Staging studies are indicated only when radiographs are difficult to interpret. Bone scans show an increased radioisotope uptake around the margin of the cyst, in contrast to the uniform uptake in fibrous dysplasia. The finding of straw-colored fluid on needle aspiration confirms the diagnosis of a simple cyst.

Histologic examination of an active cyst reveals a fibrous membrane lining a thin margin of reactive bone. The inner wall of the margin deep to the membrane is often covered with a network of osteoclasts. Between the membrane and the osteoclastic activity is a layer of areolar tissue containing fibroblastic and multinucleated giant cells.

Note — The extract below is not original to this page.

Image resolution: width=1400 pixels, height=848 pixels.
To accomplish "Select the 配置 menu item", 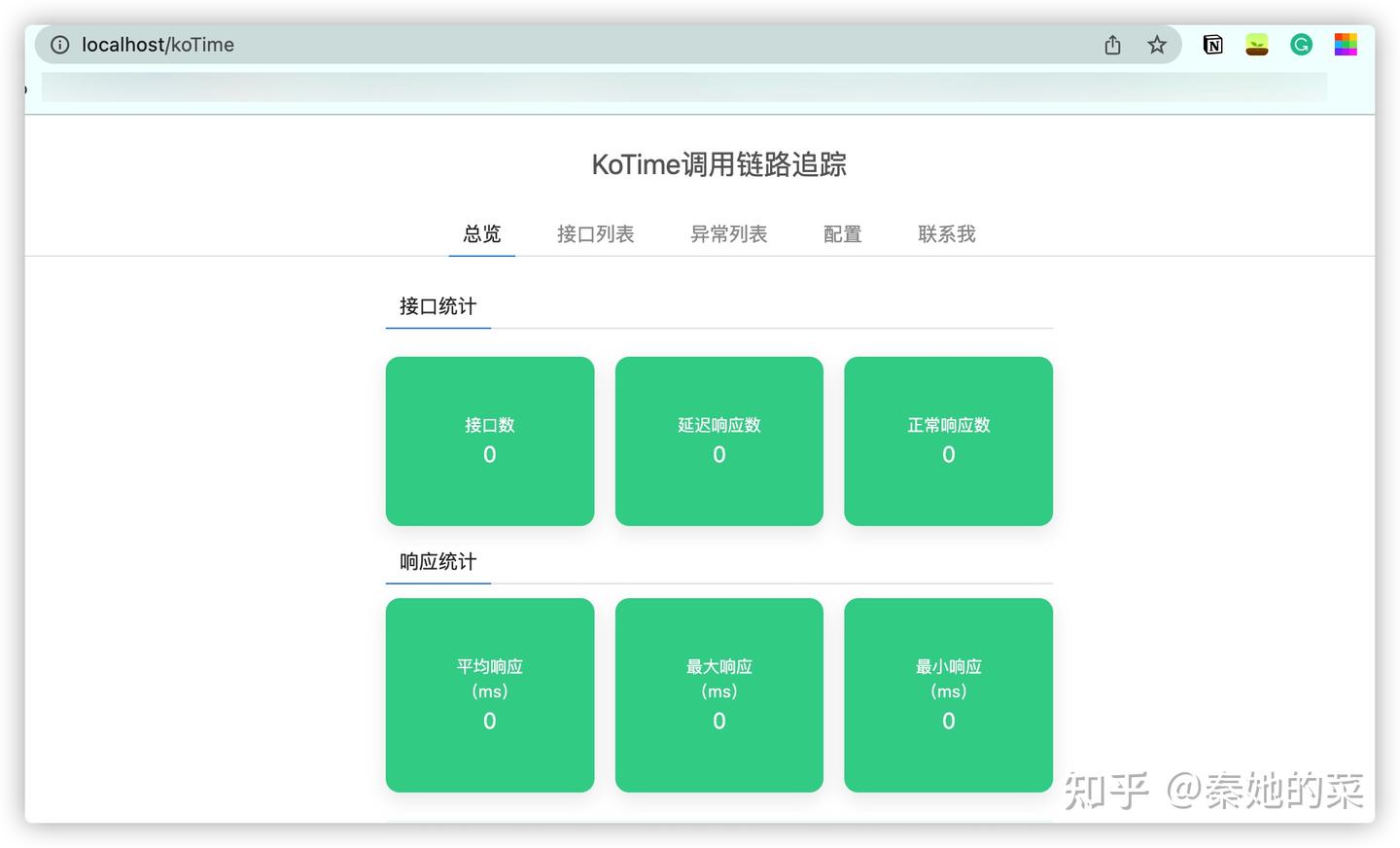I will pyautogui.click(x=842, y=234).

Latent cysts have a thicker membrane with little underlying osteoclastic activity, fewer giant cells, and more reactive bone.

Treatment/Prognosis. Simple cysts are treated with curettage and bone grafting; recurrence is high for active cysts (50%) and low for latent cysts (10%). Treatment with injection of corticosteroid is based on the theory that corticosteroids stabilize the mesothelial lining and induce healing of the cyst. Cyst fluid is aspirated with sterile percutaneous needle technique; then 80 to 200 mg of methylprednisolone acetate is infused into the cavity. In more than half of patients studied, the cyst healed after this technique, although multiple injections frequently were required. If the lesion fractures, there is a small chance that the fracture can heal and the lesion resolve.

Benign Tumors of Bone—Giant Cell Tumor of Bone

Giant cell tumor of bone (osteoclastoma) is a common benign but locally aggressive lesion. It occurs chiefly in persons between 20 and 40 years of age. The lesion is typically located in the epiphysis and metaphysis of the distal femur or proximal tibia. Other common sites are the distal radius, proximal humerus, distal tibia, and sacrum. The tumor usually enlarges to occupy most of the epiphysis and adjacent metaphysis, penetrating and eroding the subchondral bone and even invading the articular cartilage. Patients report a deep, persistent intraosseous pain that mimics an internal derangement of the knee. A pathologic fracture or reactive knee effusion is the initial symptom in about one third of patients; in a small number (<1%), the tumor undergoes pulmonary metastases that are generally but not always benign.

Diagnostic Studies. Radiographs reveal a large radiolucent lesion surrounded by a distinct margin of reactive bone. Cortical thinning, endosteal erosion, and trabecularization, or bony septation, of the cavity are associated findings. CT or MRI discloses the extent of involvement and bony margination. Lesions extend to with 1.5 cm of the adjacent joint space and articular cartilage. A chest radiograph should be performed in all patients with giant cell tumor to rule out metastases.

Gross examination reveals a soft, friable, reddish brown neoplastic tissue with the consistency of a wet sponge. Some areas are gelatinous or fatty, and some are aneurysmal and cavitated. Histologic features include multinucleated giant cells, a proliferative stroma with vesiculated nuclei, areas of aneurysmal tissue, areas of necrosis, reactive peripheral bone, and occasional mitotic figures and intravascular tumor plugs in venous sinuses.

Treatment. The size and stage of the tumor determine the type of treatment. For stage 1 or 2 lesions, curettage is often combined with bone grafting or cementation. Giant cell tumors of bone have a recurrence rate between 5% and 30%; Cementation and adjuvant treatment with phenol or liquid nitrogen may decrease the recurrence rate. For recurrent lesions or articular destruction, extensive joint reconstruction or joint replacement may be required.